Work request >> Whenever the string "Given" turns up in a line below, that line should be copied.

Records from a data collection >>
_ _ _ _ _ _ _

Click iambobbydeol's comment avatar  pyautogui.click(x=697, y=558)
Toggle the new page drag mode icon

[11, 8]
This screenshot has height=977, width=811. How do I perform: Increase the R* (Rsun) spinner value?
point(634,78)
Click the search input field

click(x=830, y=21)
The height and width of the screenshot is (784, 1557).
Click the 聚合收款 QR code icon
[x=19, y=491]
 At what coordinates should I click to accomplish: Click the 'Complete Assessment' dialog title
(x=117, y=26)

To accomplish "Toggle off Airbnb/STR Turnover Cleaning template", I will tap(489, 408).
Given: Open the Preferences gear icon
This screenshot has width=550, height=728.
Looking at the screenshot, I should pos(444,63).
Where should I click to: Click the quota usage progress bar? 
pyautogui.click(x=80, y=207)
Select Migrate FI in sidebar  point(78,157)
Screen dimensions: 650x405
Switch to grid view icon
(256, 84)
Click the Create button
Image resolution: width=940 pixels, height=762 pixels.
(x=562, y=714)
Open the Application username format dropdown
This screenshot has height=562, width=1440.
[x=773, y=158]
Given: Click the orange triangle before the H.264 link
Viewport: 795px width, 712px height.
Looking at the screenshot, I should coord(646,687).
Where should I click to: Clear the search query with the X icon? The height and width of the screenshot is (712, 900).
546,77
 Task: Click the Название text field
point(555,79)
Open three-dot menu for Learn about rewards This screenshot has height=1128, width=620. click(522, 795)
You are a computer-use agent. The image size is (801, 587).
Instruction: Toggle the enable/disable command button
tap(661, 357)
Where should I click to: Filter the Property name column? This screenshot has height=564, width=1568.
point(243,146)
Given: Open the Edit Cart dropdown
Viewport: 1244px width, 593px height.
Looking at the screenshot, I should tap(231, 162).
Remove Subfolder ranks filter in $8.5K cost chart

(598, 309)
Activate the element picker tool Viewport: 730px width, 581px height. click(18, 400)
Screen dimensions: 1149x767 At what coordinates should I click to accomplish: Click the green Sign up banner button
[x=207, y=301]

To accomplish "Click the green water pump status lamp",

_ _ _ _ _ _ _

Reply >>
Given: Open the Preferences gear icon
Given: Click the orange triangle before the H.264 link
Given: Open the Edit Cart dropdown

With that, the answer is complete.